START Data records
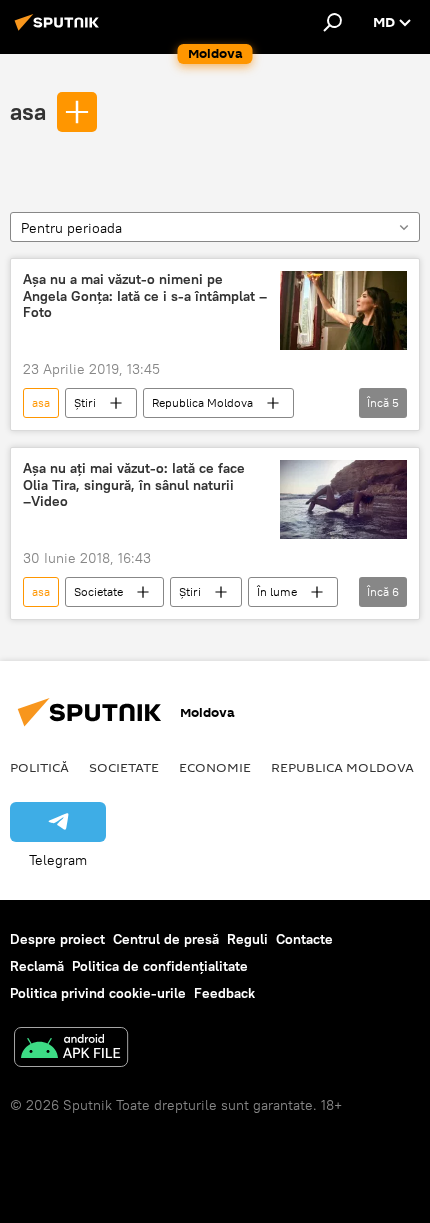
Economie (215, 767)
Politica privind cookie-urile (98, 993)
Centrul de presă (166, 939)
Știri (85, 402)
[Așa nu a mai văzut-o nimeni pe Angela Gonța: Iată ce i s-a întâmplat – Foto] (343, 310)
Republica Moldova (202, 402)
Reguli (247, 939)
END Data records
START Data records
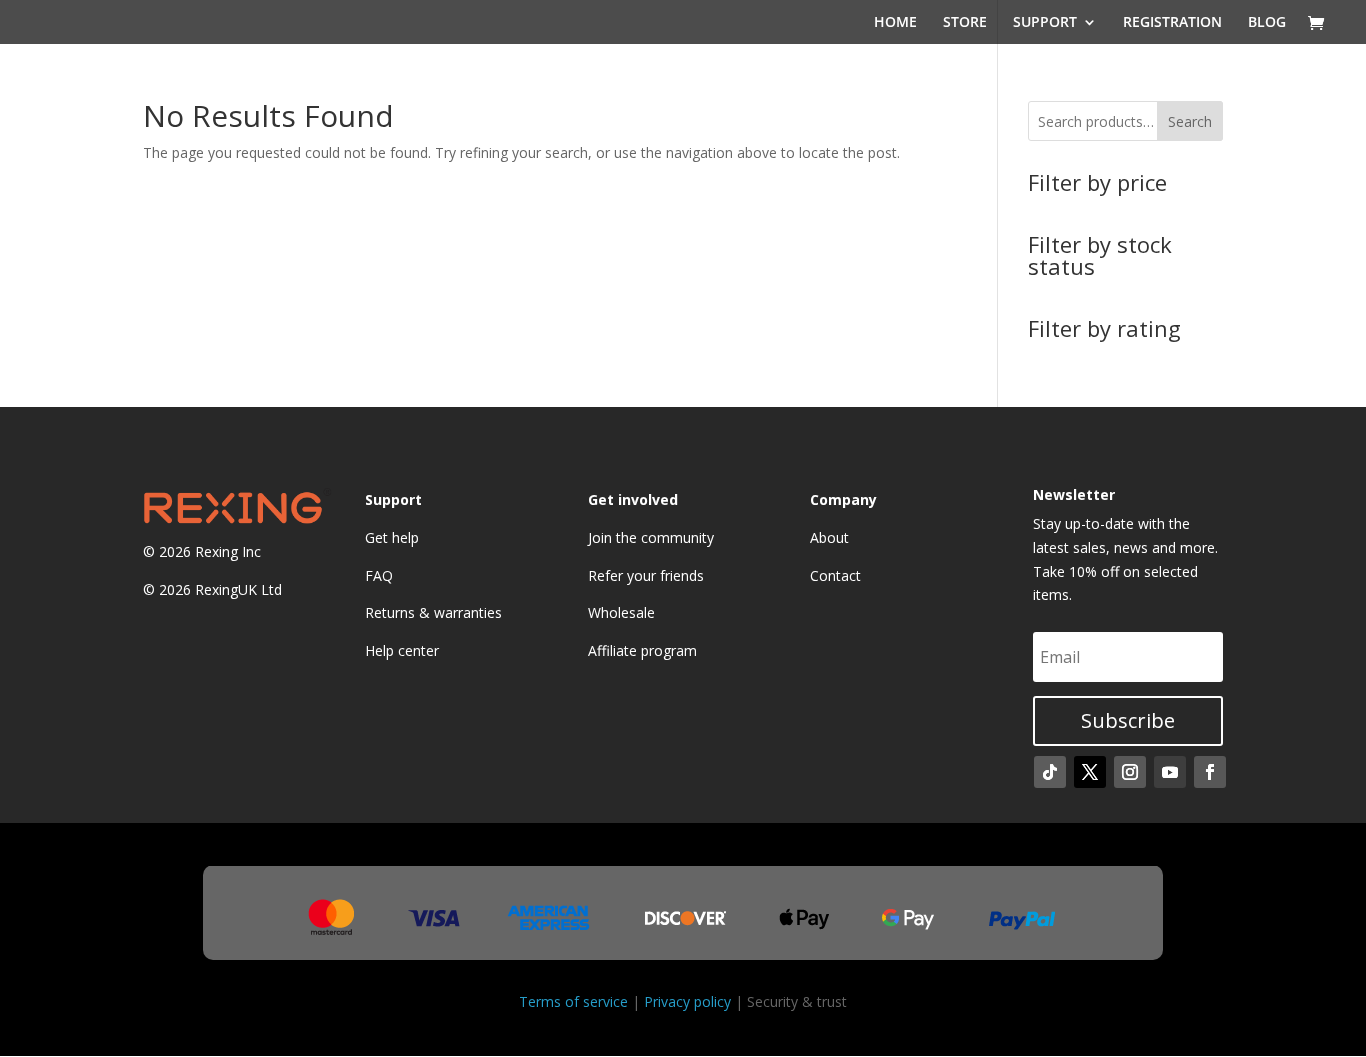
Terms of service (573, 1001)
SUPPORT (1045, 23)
END Data records
Exercise goal: Write down, word for word, the lines above from the one containing "Economie (215, 767)" through the one containing "Reguli (247, 939)", both ends included.

Answer space:
Economie (215, 767)
Politica privind cookie-urile (98, 993)
Centrul de presă (166, 939)
Știri (85, 402)
[Așa nu a mai văzut-o nimeni pe Angela Gonța: Iată ce i s-a întâmplat – Foto] (343, 310)
Republica Moldova (202, 402)
Reguli (247, 939)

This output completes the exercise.